= Honey Camp Lagoon =

Honey Camp Lagoon is a freshwater lagoon in Belize. The lagoon is located in the district of Orange Walk and is approximately 9 miles away from the nearest town Orange Walk Town. The surrounding area of the lagoon is mostly undeveloped properties which are privately owned. The water in the lagoon is clear and has a maximum depth of thirty feet, with a bottom being lined with decomposed limestone.

==History==
The lagoon was once inhabited by the Maya civilization in the Postclassic Era (A.D. 900 to 1500 ). Archaeologists over the years have had many discoveries throughout the lagoon which have revealed evidence of the Maya civilization.

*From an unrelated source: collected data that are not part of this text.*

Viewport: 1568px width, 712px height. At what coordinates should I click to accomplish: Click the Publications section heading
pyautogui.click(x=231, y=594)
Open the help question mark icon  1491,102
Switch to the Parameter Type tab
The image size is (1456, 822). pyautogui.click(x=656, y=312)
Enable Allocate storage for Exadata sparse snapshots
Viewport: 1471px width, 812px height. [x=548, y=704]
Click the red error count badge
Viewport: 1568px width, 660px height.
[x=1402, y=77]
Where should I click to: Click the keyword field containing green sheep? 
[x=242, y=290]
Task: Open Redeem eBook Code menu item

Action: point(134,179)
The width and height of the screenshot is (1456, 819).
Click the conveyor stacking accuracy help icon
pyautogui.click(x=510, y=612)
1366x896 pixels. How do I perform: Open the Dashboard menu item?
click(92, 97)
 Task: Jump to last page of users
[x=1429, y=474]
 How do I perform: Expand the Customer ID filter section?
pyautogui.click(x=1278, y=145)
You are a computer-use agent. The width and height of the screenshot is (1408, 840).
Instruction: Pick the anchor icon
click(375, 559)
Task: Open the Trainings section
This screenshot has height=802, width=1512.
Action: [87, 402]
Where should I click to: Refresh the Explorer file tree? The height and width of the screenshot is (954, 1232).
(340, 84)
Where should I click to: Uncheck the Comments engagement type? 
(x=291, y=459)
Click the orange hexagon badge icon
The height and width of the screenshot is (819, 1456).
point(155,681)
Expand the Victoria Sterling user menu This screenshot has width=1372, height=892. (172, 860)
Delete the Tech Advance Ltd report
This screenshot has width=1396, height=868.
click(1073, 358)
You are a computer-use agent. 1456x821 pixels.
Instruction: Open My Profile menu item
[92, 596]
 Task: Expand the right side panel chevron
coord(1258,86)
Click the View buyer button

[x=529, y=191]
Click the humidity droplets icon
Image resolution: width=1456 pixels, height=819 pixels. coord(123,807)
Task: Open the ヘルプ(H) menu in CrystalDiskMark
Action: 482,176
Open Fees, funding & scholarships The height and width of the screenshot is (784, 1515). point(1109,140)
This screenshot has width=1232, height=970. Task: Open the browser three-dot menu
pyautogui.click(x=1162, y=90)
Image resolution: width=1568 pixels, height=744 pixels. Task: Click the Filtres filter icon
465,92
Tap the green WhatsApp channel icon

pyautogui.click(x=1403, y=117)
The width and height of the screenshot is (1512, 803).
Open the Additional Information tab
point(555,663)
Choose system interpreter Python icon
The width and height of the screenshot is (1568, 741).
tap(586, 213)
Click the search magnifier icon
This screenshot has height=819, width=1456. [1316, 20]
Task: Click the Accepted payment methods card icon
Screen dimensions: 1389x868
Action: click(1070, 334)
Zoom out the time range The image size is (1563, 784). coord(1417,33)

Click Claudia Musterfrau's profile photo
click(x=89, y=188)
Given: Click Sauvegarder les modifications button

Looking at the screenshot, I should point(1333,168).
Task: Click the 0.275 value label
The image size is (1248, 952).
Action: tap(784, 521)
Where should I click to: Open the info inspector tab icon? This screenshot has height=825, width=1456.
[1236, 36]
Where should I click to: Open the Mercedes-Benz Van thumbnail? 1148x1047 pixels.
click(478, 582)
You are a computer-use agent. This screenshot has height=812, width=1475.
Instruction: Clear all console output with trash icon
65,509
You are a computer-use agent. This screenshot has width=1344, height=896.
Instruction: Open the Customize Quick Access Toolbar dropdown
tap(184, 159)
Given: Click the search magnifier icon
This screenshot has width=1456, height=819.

On the largest island found in the lagoon, a shrine was discovered that demonstrates the recreation and survival of ancient Maya customs of ancestor worship and rain-god ceremonies. Archaeologists refer to Honey Camp Lagoon as "Laguna de on". The lagoon is currently popular among locals and tourists.

== Research studies ==

Studies began in 1926 with Thomas Gann who discovered effigy ceramics from "pavement" located on the large island surface. The lagoon was also visited by Clement Meighan and James Bennyhoff in the 1950s where they discovered lithic artifacts. In 1980 Thomas Kelly and John Masson also visited the site. Dr. Marilyn Masson also visited the site in 1996 and made discoveries of her own.